::: Extract to read
Pragmatics/semantics is the key to these questions. Two words with apparently the come from the same root but with unrelated meanings are homophones and should be represented by separate entries. In your example, I would go for separate entries even though there is a semantic tie between ghost and place of the dead. I think that referring to a “place” in one instance and to a “being” in the other is semantically too far apart to be considered senses of the same word. A similar example is the use of gender in many European languages. In Portuguese /o sede/ is “headquarters” while /a sede/ is “thirst”. These are clearly homophones.
It is also very common in Bantu for words to only occur in the plural or singular. In my experience many noun class 6 words only occur in the plural. Many are mass nouns such as “water”, but they do not have to be mass nouns. Perhaps there is a since in which “place of the dead” is conceived of a mass noun like “crowd” in English.
Jeff S.
SIL Mozambique
From: flex...@googlegroups.com [mailto:flex...@googlegroups.com] On Behalf Of Cory Shain
Sent: Thursday, January 03, 2013 9:02 PM
To: flex...@googlegroups.com
Subject: [FLEx] Singular and plural forms with different meanings?
I was hoping someone might have insights as to how best to handle a situation in which the plural and singular inflected forms of a root have different meanings. For example, in the Bantu language I'm working on (Yasa), the root /kuku/ takes the class prefix /mo-/ in the singular and /me-/ in the plural (/mokuku/ vs. /mekuku/), like all the other roots in its gender. However, the singular (/mokuku/) means "spirit" or "ghost", while the plural (/mekuku/) means "resting place of the dead." Is there a standard way of capturing this in FLEx?
--
Hi Cory,
Sorry to weigh in late on this issue. It is quite an interesting and complicated problem. To solve it you have to start with the premise that a dictionary is a service to the user. So we have to ask, How is the user best served? One way to answer this is to ask, Where will the user look to find the entry? We want to save the user steps in finding the entry. So if the user wants to find mekuku, will he look under mekuku or mokuku? If you have two entries that are cross-referenced, he will eventually get to the correct entry. If he will recognize mekuku as a plural form and has been taught to always look up a plural form under the singular, then your best solution is to just have one entry. But people often intuitively know when there is no corresponding singular for a plural-only form. So our English dictionaries have an entry “means” (as in “I don’t have the means to do that”) in addition to entries for “mean” (as in “That’s not what I mean,” and “You’re being mean.”) For native speakers of English, having an entry “means” works well. But for non-native speakers, they would probably strip off the plural suffix and look under “mean”. So you have to test your users’ look up strategies and see what they do. That will tell you where to place your entry.
Another question to ask is, Does it help the user if the dictionary combines (sub-)entries together or splits them apart? The answer to this seems to vary from language family to language family. The general rule is that people tend to think in terms of “words” and tend to look up “words”. Of course this means that we need to test what the user thinks of as a word. Over the millennia lexicographers have come to the conclusion that inflection does not create a separate word, but derivation does. We recognize that there is a continuum between inflection and derivation, so that there are in-between cases that are hard to judge. But as a general rule, the inflection-derivation distinction works well.
::::::
**Objective:**
In the dictionary thread, what does the Yasa plural form /mekuku/ mean?
::: Supplied entries
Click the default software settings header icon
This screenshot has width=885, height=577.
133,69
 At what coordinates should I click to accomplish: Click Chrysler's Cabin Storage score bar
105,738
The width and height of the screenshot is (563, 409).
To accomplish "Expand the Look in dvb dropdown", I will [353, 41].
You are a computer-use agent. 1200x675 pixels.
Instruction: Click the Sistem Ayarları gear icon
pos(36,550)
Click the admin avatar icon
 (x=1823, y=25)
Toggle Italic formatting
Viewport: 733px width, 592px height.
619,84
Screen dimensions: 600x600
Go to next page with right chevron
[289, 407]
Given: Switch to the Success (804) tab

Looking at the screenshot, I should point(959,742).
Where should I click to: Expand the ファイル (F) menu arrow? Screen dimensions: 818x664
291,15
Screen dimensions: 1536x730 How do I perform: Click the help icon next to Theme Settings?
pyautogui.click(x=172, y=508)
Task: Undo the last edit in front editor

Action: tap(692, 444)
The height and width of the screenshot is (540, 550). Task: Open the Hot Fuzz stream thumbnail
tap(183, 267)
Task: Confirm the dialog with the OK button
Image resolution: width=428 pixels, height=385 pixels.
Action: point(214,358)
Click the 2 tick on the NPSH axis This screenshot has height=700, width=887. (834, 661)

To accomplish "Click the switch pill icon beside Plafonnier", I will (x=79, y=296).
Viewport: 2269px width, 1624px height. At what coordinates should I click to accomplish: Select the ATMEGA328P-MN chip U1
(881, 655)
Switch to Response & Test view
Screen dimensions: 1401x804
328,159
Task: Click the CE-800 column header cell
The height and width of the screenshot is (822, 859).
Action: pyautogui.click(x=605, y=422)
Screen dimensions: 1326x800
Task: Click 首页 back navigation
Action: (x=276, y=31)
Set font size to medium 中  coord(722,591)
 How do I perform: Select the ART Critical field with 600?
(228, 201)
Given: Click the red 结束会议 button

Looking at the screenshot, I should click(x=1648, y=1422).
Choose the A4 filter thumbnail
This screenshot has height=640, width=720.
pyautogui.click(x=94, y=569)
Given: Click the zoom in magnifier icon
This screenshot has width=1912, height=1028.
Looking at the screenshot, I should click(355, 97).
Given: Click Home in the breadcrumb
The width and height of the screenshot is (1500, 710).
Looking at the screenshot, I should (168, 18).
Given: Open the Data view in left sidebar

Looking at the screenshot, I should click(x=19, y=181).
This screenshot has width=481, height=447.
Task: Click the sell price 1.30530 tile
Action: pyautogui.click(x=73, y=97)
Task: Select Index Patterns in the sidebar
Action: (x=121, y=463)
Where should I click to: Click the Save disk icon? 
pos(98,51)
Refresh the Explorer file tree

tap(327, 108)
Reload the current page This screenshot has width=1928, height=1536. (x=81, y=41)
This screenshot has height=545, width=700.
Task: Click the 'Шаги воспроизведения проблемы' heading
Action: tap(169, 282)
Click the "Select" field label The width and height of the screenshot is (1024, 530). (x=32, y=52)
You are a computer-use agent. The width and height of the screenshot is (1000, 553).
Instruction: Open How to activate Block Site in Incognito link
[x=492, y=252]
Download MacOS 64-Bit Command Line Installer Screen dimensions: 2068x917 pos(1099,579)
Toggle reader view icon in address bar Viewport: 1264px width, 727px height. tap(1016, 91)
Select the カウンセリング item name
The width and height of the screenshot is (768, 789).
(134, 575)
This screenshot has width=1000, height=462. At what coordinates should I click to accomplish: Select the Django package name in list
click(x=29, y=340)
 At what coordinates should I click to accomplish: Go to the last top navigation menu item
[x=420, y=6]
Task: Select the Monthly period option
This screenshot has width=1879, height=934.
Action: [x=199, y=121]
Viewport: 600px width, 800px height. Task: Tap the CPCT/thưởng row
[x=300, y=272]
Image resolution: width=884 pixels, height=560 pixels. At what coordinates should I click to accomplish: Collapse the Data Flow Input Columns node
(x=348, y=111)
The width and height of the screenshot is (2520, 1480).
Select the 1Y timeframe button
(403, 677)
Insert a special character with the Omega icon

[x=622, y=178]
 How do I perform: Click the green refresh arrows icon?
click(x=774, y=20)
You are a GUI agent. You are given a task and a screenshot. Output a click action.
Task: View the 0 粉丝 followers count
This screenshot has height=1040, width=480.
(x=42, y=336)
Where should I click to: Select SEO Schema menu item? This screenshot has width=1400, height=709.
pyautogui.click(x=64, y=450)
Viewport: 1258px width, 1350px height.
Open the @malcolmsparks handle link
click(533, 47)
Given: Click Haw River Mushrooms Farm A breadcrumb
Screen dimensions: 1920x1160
::::::
**Exercise output:**
Resting place of the dead.